I was born some forty years ago in Hwange, a coal ming town in south western Zimbabwe. I grew up in Bulawayo, the second largest city in Zimbabwe. Bulawayo is known for its rather sleepy, laid back nature and its graceful colonial era architecture, examples of which can be found on my website www.irenesabatini.com. I spent many hours in the fabulous Public Library, down in the basement of the children's section devouring everything from Enid Blyton to Shane by Jack Schaefer, one of my favourite books.
I left quiet Bulawayo for,'The Sunshine City', Harare, to attend university. Harare is all hustle and bustle, with some fantastic futuristic buildings.
After university I went to Colombia where I stayed for four years working as teacher and studying for my masters. One of my biggest thrills in Colombia was catching sight of the legendary Gabriel Garcia Marquez in Cartegena. "Here, in front of me, is a real, living writer," I remember thinking. "They exist!"

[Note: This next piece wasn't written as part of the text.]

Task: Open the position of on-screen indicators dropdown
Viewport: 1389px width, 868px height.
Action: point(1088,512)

Soon after that, I started writing in a red notebook in this former monastery outside Bogota. The writing seemed to just spiral out of me and if I had to pick a time when I really started this journey it would be that wonderful quiet morning on a verandah so many years ago in the Colombian countryside.
HOW DID 'THE BOY NEXT DOOR -A NOVEL' START?

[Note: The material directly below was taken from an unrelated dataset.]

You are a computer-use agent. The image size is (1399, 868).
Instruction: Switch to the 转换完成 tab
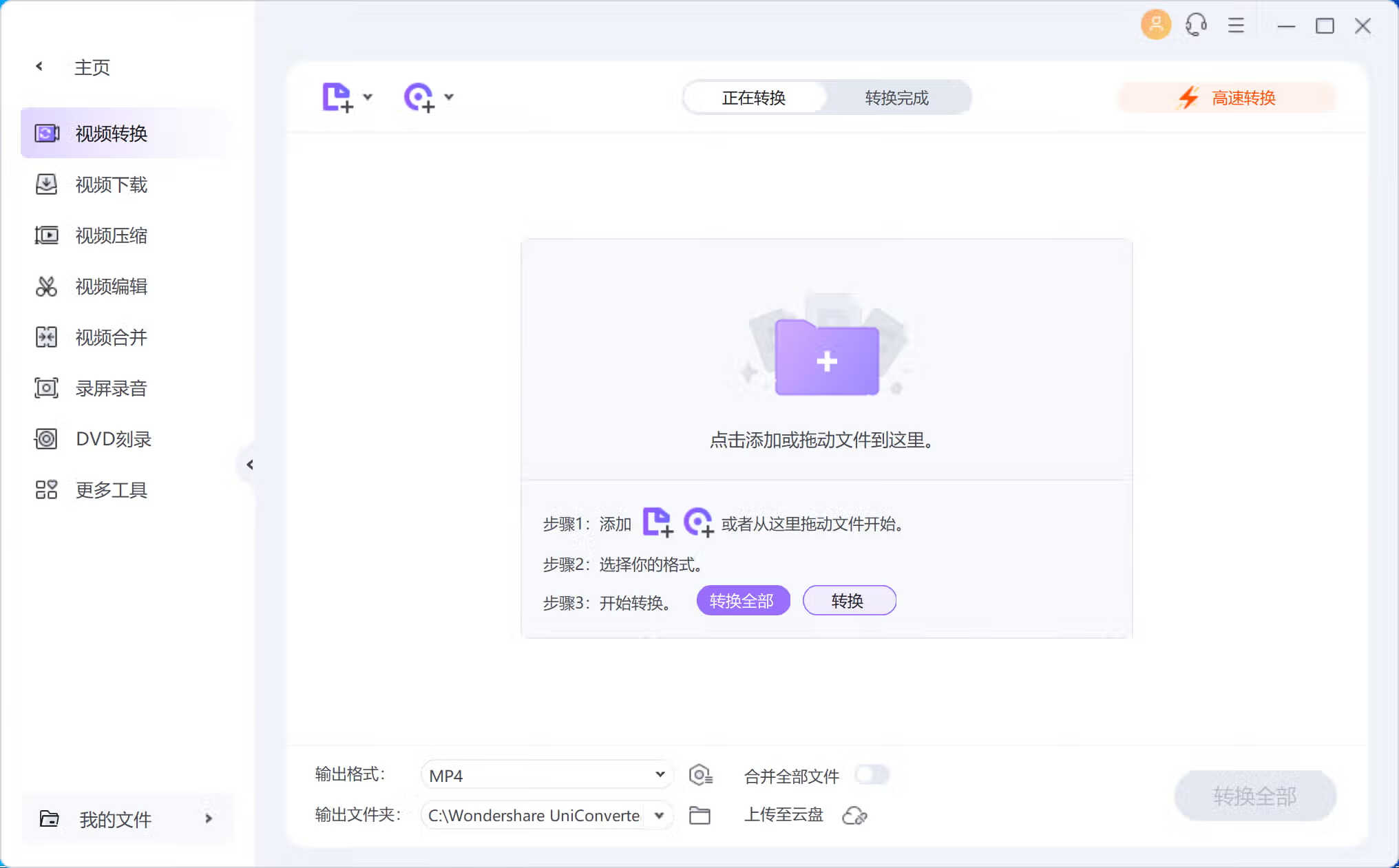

A phone call, sometime in early 2006. And the first line came some months later. Much changed in the story itself (draft after draft), but that first line has remained constant, true. The phone call was from Bulawayo. A fire had broken out next door to my parents’ house, the house of my childhood. Just that. A fire. And then, my first line — Two days after I turned fourteen the son of our neighbor set his stepmother alight — there it was: the story; the sum and whole of it, its core . . . from there springs Lindiwe’s story; without this line, her story would be another story, shaped by some other thing.
I wrote The Boy Next Door in Geneva, Switzerland and one of the biggest challenges for me was to capture the essence of life in Zimbabwe, particularly the second largest city, Bulawayo, in the eighties, which was a delicate period: optimism and hope (Zimbabwe was newly independent after a brutal war) and fear (the peace, at times, seemed fragile).
Music was what constantly brought Bulawayo during that period vividly alive for me. Mostly Johnny Clegg and Savuka with their song, 'Scatterlings.' That song had a visceral effect on me, the energy and vibrancy of its African beat surging through my body, sweeping away the years and landing me right there in that time. More so when I came upon the video on YouTube. It made me both sentimental and clear-eyed. And then there is the wrenching cry of the song 'Asimbonanga,' 'We have not seen him,' that captured for me the sorrows of that period when South Africa was still under apartheid and the southern part of Zimbabwe was suffering from a wave of killings.
The music grasped me at a profoundly emotional level; when the emotion subsided its echo was still there as I sat down and wrote Lindiwe and Ian's story.